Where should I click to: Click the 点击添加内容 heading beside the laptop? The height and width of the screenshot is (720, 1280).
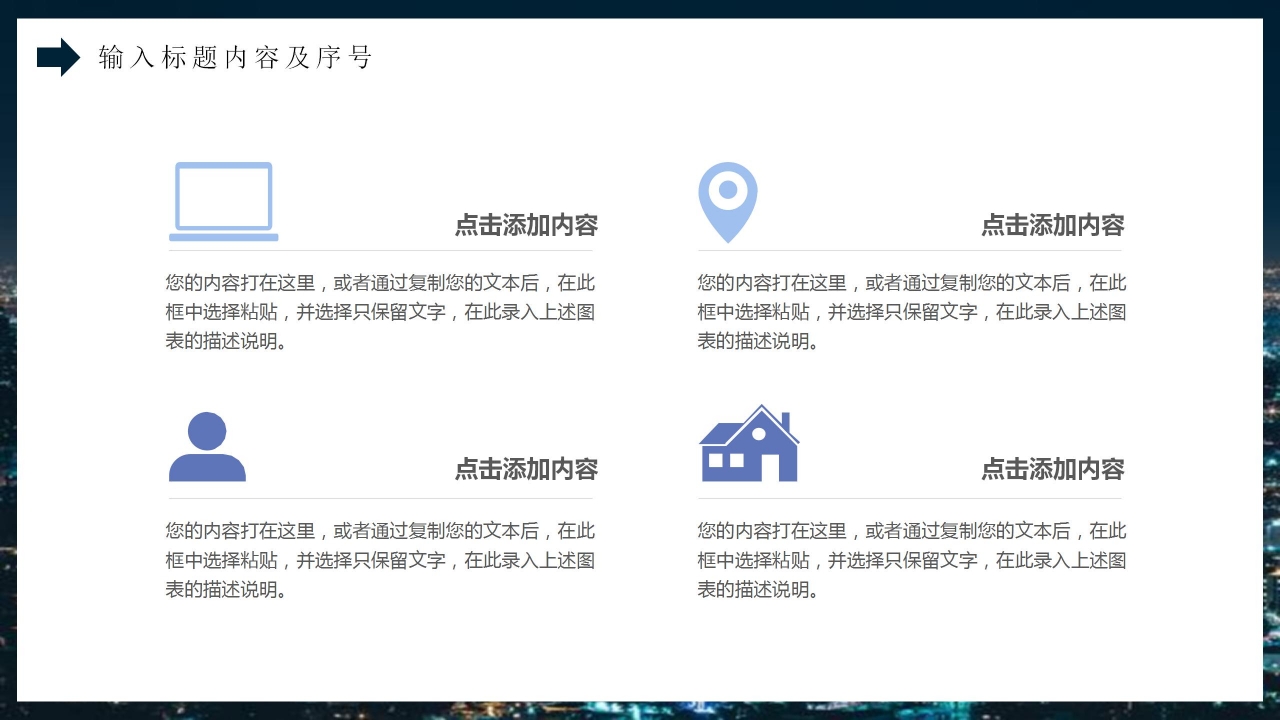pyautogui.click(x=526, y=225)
* * *
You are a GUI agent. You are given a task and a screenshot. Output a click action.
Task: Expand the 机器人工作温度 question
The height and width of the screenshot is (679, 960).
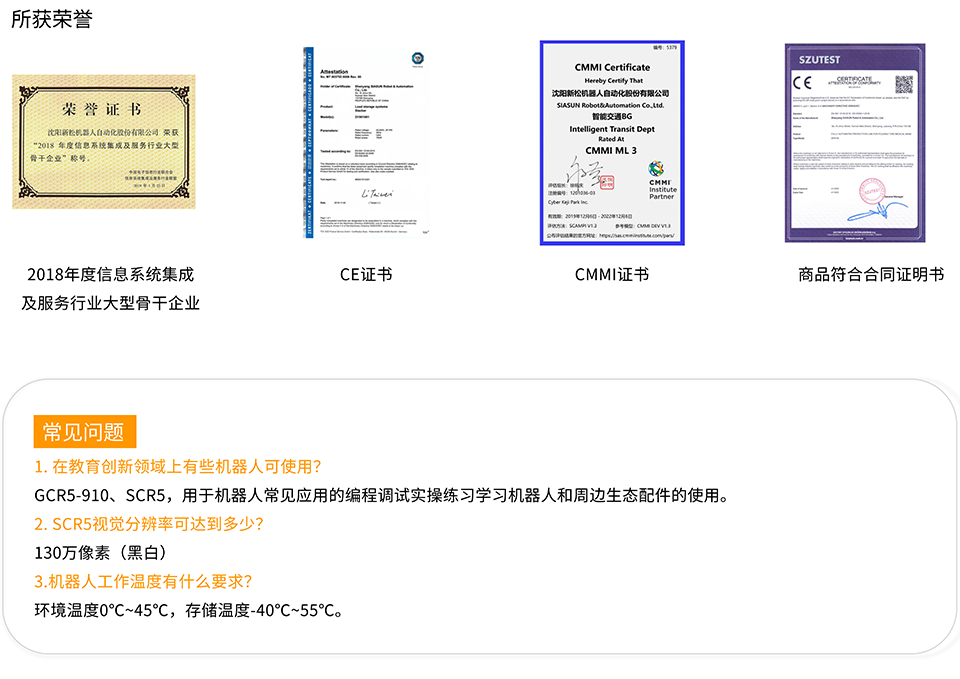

▸ **What this task involves**: All that belongs in your answer is the stretch of entries above from the line with "You are a GUI" through the line with "The height and width of the screenshot is (679, 960).", printed exactly.

▸ **Solution for this task**:
You are a GUI agent. You are given a task and a screenshot. Output a click action.
Task: Expand the 机器人工作温度 question
The height and width of the screenshot is (679, 960).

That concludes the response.